Setting pictures aside, output exactly the lines from the start of the records to the line with "Associations (126, 1192)", that line included.

<<<<

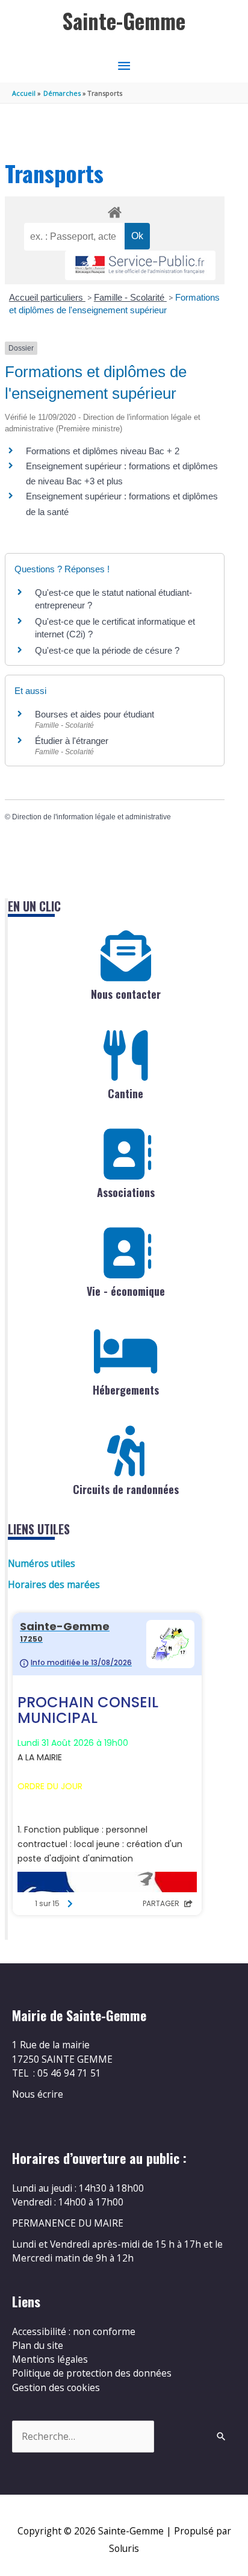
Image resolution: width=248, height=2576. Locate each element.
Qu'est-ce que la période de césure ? (107, 650)
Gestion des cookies (56, 2387)
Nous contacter (126, 994)
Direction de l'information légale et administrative (91, 817)
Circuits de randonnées (126, 1489)
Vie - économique (126, 1291)
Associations (126, 1192)
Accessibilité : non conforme (73, 2331)
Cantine (125, 1093)
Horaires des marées (54, 1584)
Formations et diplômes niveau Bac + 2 (102, 451)
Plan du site (37, 2345)
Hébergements (126, 1390)
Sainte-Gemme (124, 20)
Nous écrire (37, 2094)
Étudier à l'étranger (71, 741)
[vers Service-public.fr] (140, 265)
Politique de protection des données (92, 2373)
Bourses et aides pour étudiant (94, 714)
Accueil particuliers (47, 297)
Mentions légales (50, 2359)
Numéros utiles (41, 1563)
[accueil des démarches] (114, 210)
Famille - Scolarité (130, 297)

>>>>

→ Expected answer:
Image resolution: width=248, height=2576. Locate each element.
Qu'est-ce que la période de césure ? (107, 650)
Gestion des cookies (56, 2387)
Nous contacter (126, 994)
Direction de l'information légale et administrative (91, 817)
Circuits de randonnées (126, 1489)
Vie - économique (126, 1291)
Associations (126, 1192)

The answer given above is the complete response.